Under the new laws, gay couples will be able to hold a legally recognised civil union ceremony in the Australian Capital Territory (ACT), home to the nation's parliament.
The region's legislators approved the bill on Wednesday, moved by the ACT Greens party, after an amendment banning heterosexual couples from being recognised under the system.
The amendment means the law will not go against national legislation that says civil unions must not mimic marriage.
"We understand that this is not same-sex marriage," said Greens MP Shane Rattenbury, who drafted the bill.
"This legislation is another step along the road to full equality for same-sex couples in Australia, and we are delighted that the assembly has passed it today," he added.
The law could yet be struck down by Australia's attorney-general, who overturned a similar bid in February 2008 on the grounds it broke national marriage laws.
It was the second time the national government had quashed gay marriage legislation in the ACT, after a previous attempt to instigate same-sex unions in 2006.

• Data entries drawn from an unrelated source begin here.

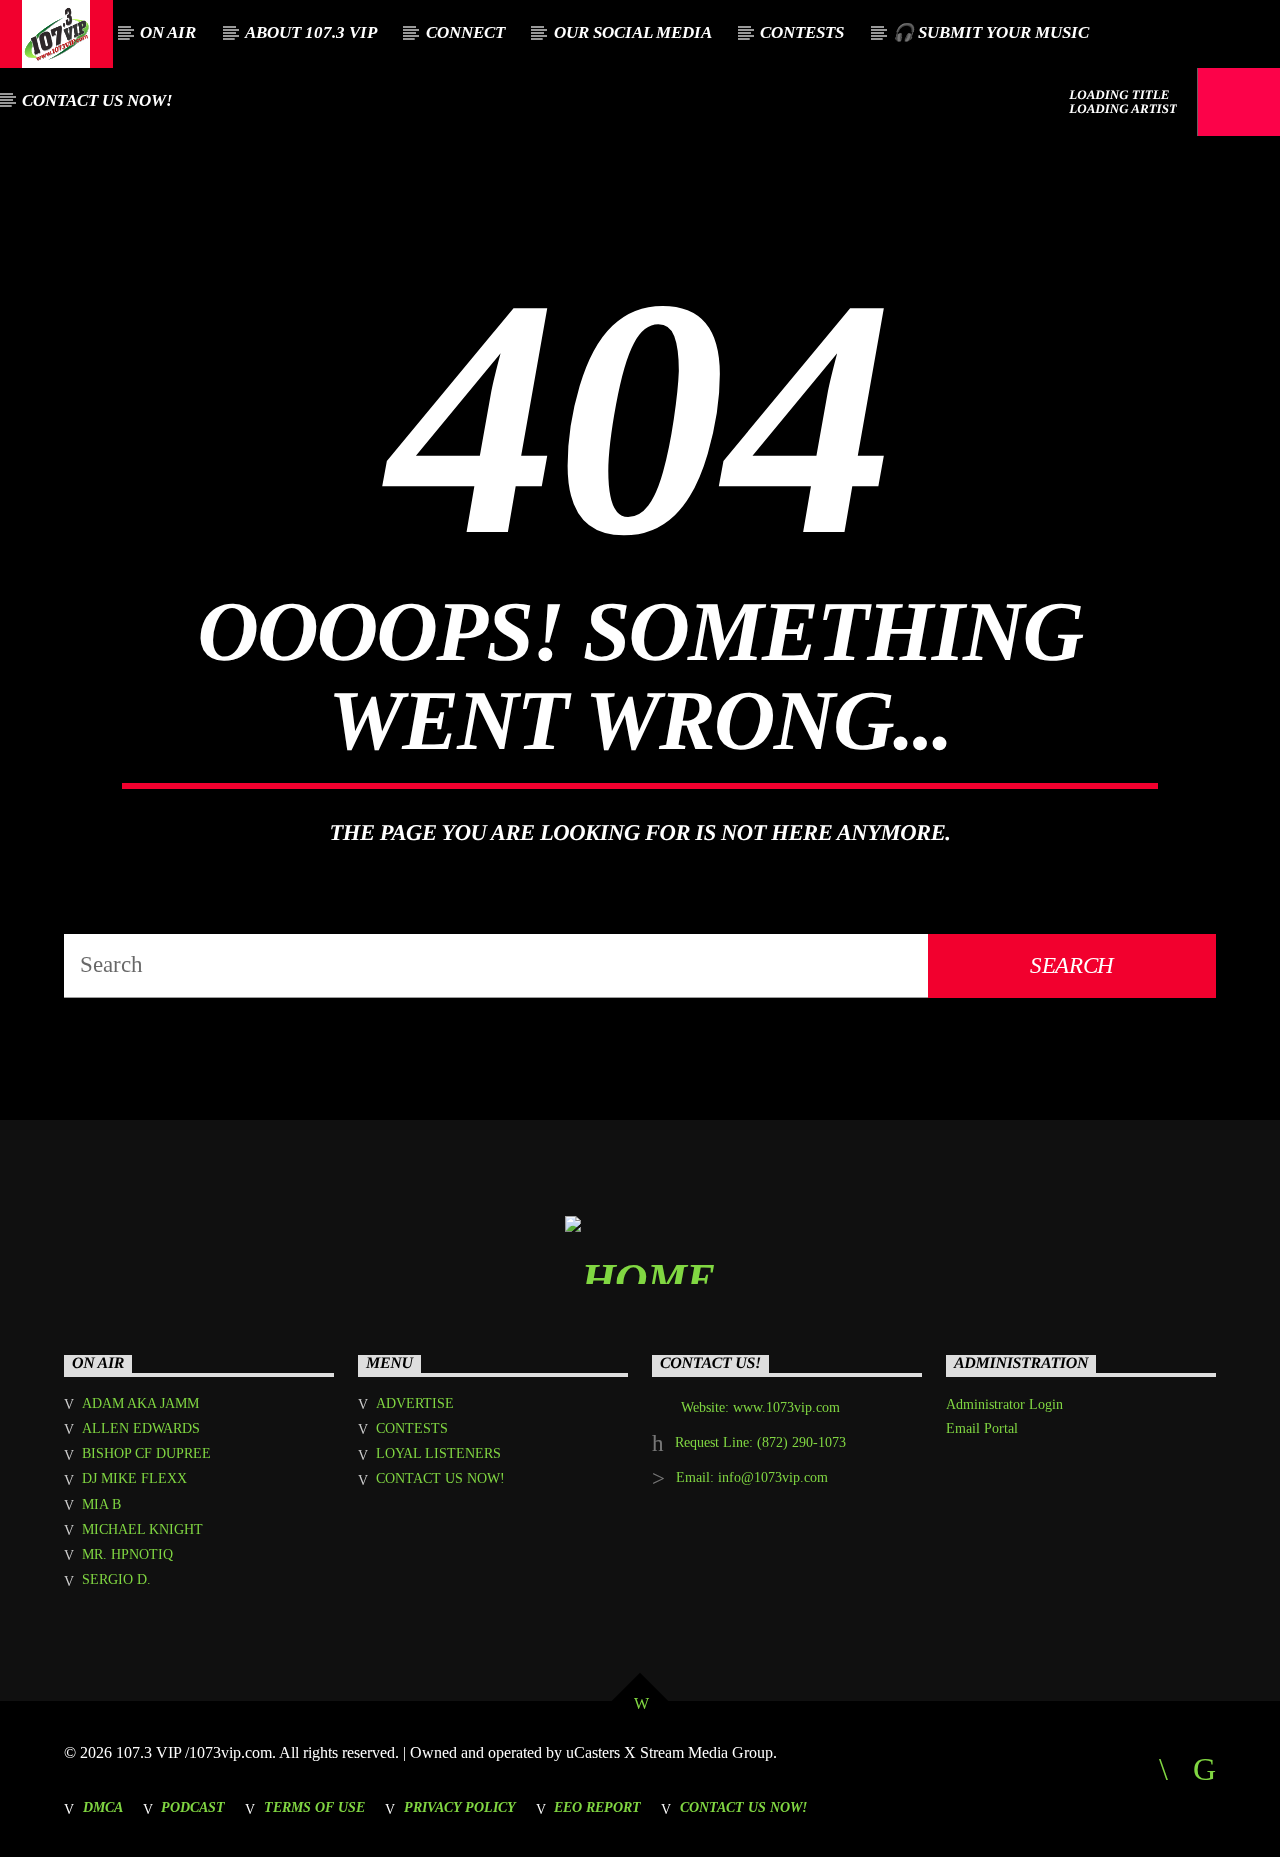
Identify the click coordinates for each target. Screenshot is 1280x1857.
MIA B (101, 1504)
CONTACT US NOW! (97, 100)
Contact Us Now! (743, 1807)
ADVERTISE (415, 1403)
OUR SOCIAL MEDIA (633, 32)
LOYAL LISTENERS (438, 1453)
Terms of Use (314, 1807)
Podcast (193, 1807)
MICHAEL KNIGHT (142, 1529)
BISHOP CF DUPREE (146, 1453)
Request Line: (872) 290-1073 (760, 1442)
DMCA (103, 1807)
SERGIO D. (116, 1579)
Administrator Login (1004, 1404)
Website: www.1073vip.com (760, 1407)
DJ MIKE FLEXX (134, 1478)
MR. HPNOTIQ (127, 1554)
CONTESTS (802, 32)
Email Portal (982, 1428)
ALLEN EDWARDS (141, 1428)
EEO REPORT (597, 1807)
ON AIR (168, 32)
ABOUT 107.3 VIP (311, 32)
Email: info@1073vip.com (752, 1477)
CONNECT (465, 32)
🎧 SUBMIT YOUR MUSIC (991, 32)
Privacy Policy (460, 1807)
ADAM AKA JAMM (140, 1403)
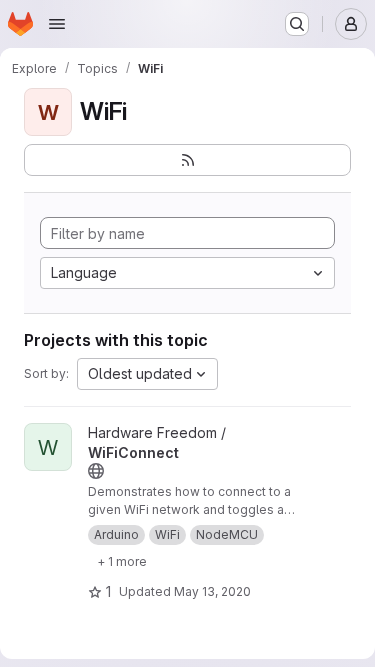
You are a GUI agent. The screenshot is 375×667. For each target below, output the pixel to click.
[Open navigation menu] (57, 24)
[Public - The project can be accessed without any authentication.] (96, 471)
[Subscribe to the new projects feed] (187, 160)
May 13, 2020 (212, 591)
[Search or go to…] (297, 24)
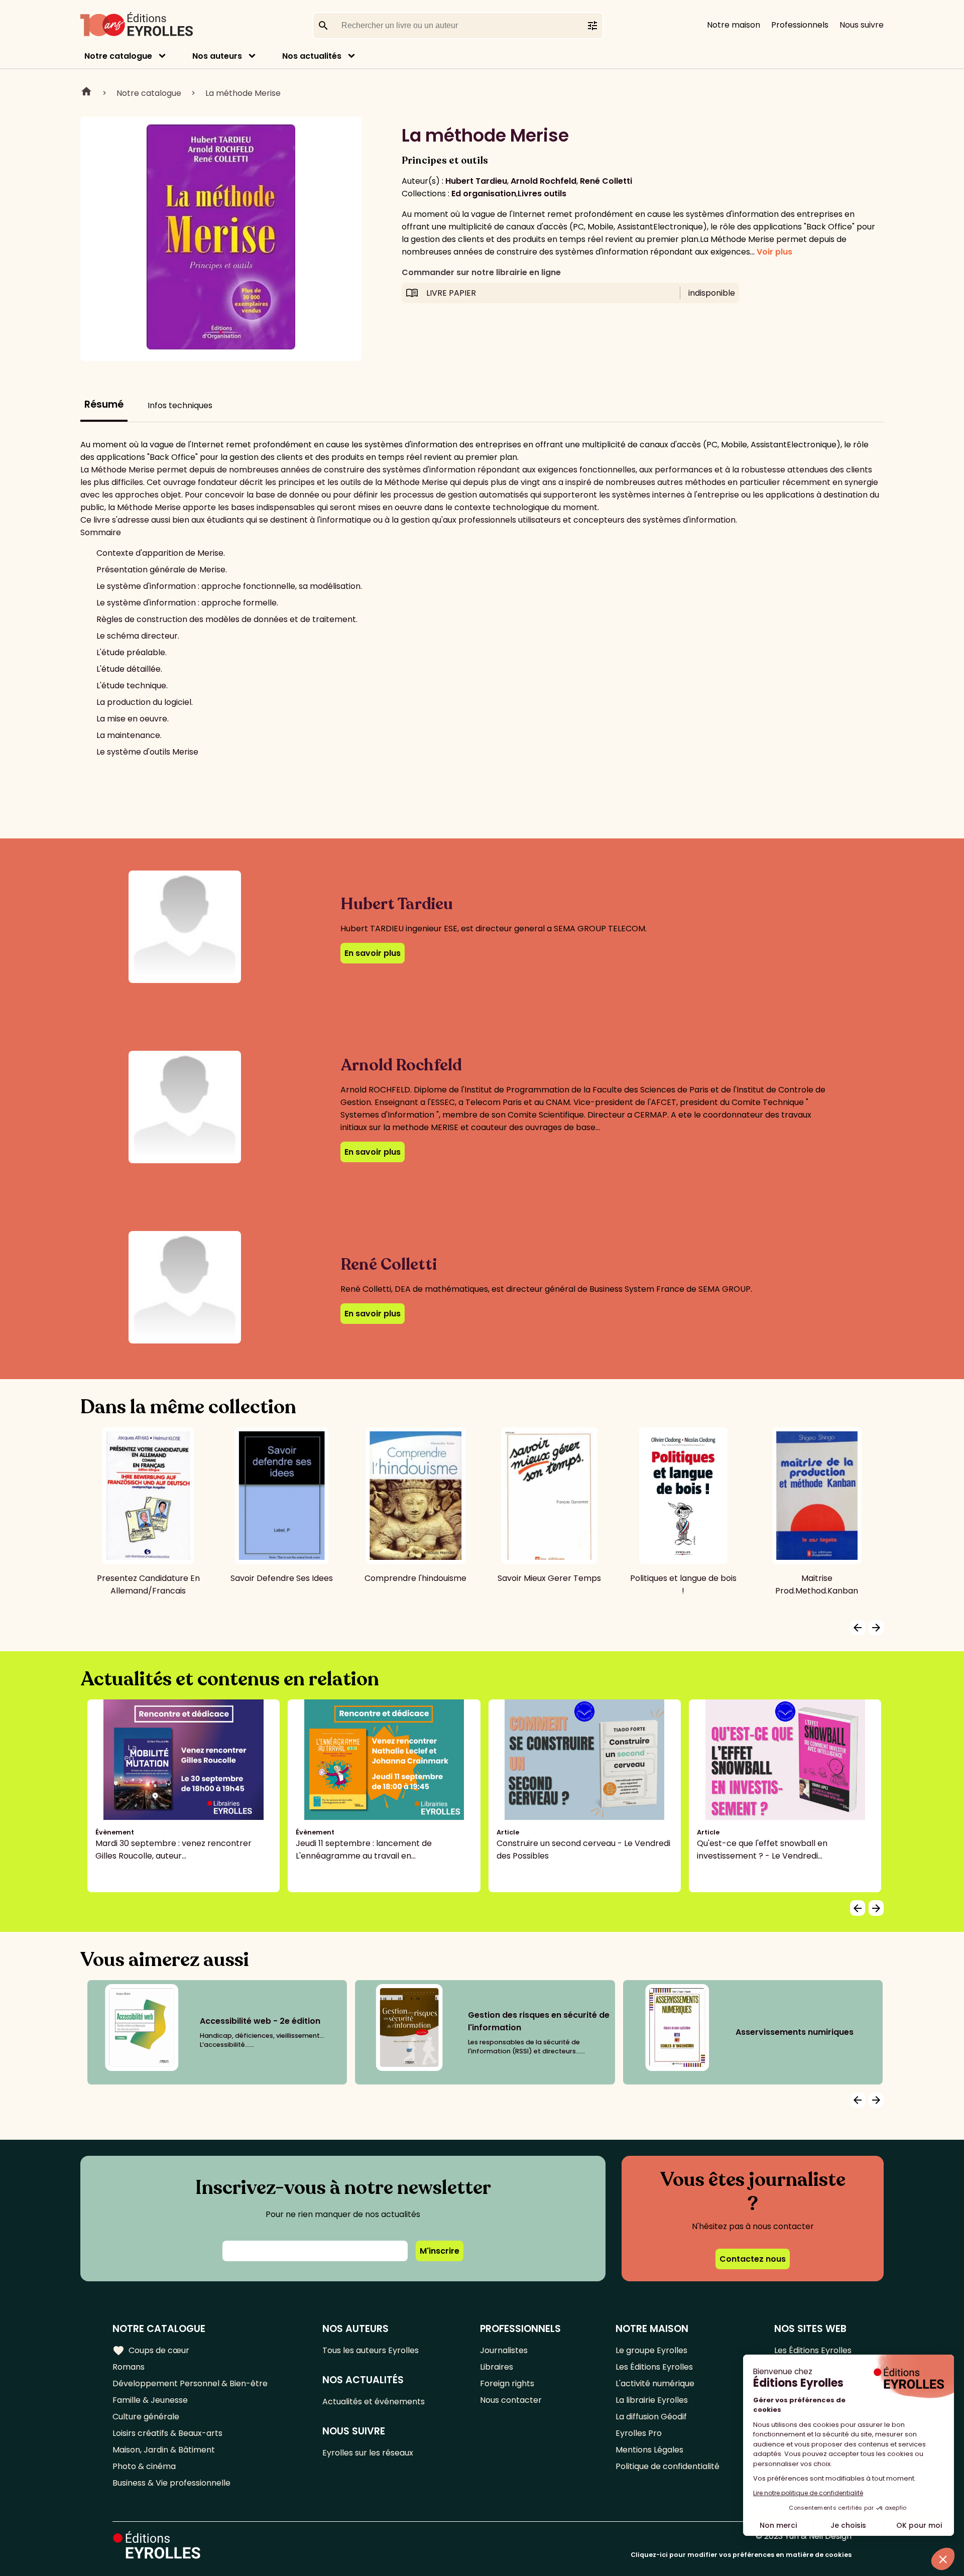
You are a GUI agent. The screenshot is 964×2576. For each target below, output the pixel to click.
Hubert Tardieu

But ACT chief minister Jon Stanhope has said opposition is now "muted" and he was hopeful the law would be allowed to stand, despite a cross-party rejection of gay marriage at the national level.
The ruling Labor party voted in August to uphold Australia's gay marriage ban, but the government has also passed legislation to remove same-sex discrimination from almost 100 national laws including areas such as pensions, tax and employment.